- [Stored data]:
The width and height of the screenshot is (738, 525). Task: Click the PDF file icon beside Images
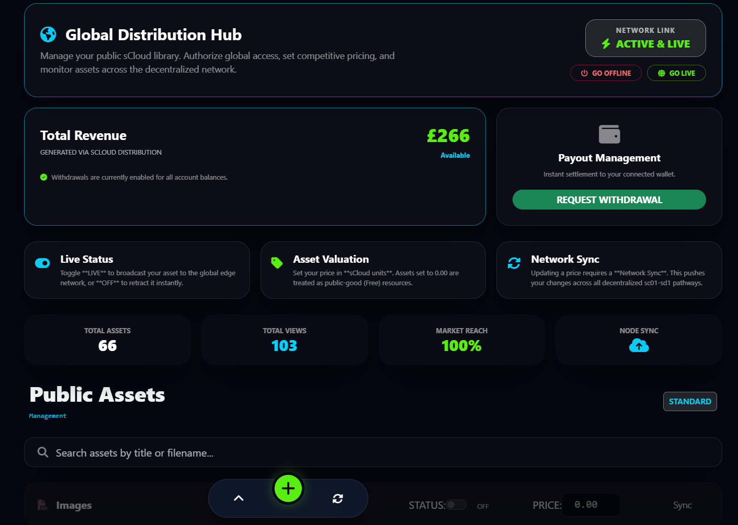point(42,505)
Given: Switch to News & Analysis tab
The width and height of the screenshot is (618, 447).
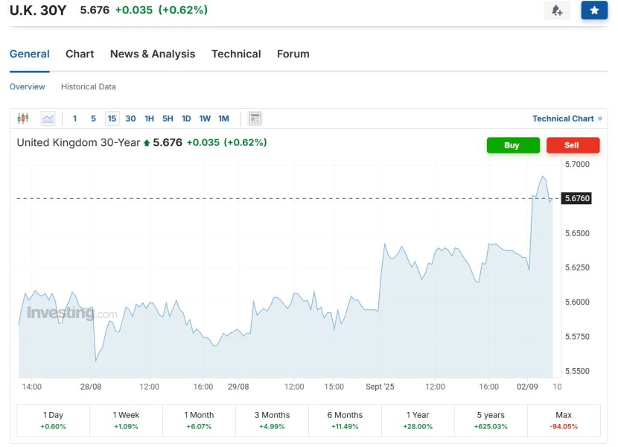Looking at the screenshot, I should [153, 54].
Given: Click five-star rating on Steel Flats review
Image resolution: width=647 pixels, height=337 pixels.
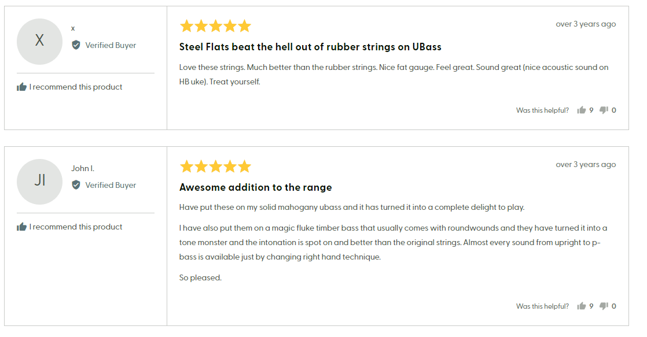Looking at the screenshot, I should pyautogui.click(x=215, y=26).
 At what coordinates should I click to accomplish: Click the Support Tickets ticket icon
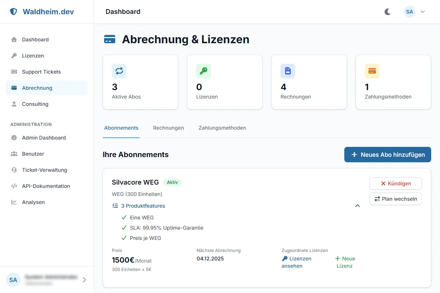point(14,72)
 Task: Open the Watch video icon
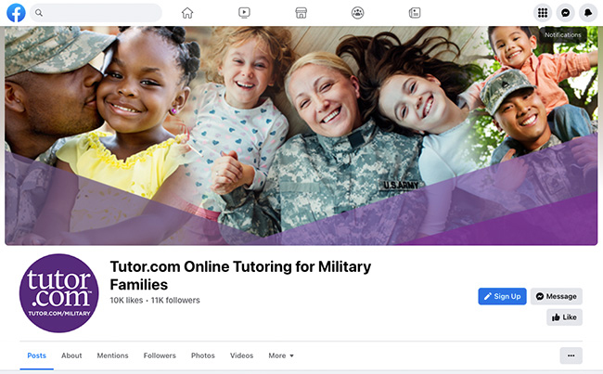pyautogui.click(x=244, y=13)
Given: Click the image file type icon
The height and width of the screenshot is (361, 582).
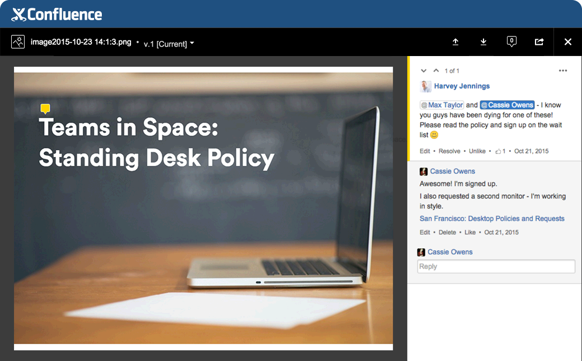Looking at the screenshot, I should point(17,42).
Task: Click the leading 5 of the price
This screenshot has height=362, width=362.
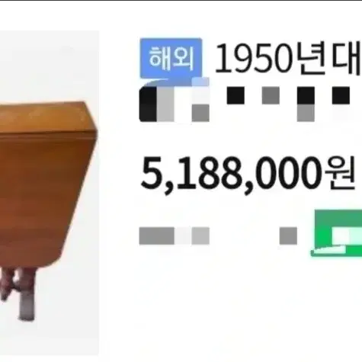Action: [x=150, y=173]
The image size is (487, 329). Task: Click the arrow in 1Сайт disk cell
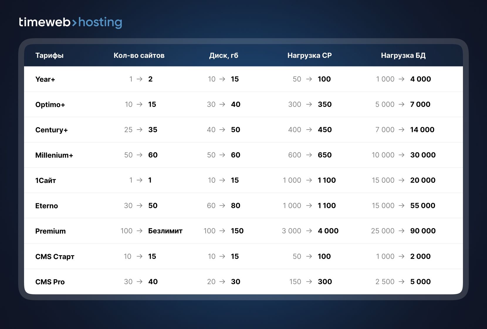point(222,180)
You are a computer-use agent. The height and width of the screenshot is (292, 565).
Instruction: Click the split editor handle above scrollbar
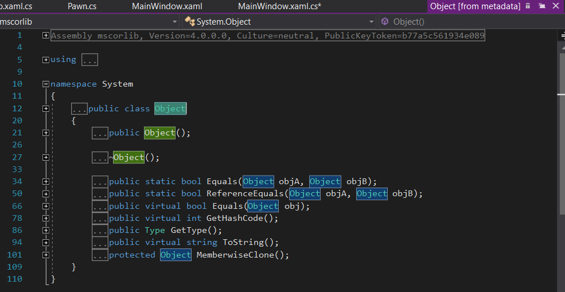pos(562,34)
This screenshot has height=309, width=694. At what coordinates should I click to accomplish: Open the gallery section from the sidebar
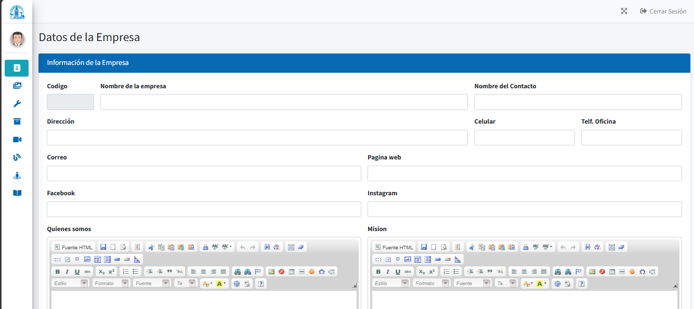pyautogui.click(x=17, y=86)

- [Task]:
Check all the records above and select each line where the string "Given" is found.

- [Result below]:
Given: Switch to News & Analysis tab
Given: Click five-star rating on Steel Flats review
Given: Click the image file type icon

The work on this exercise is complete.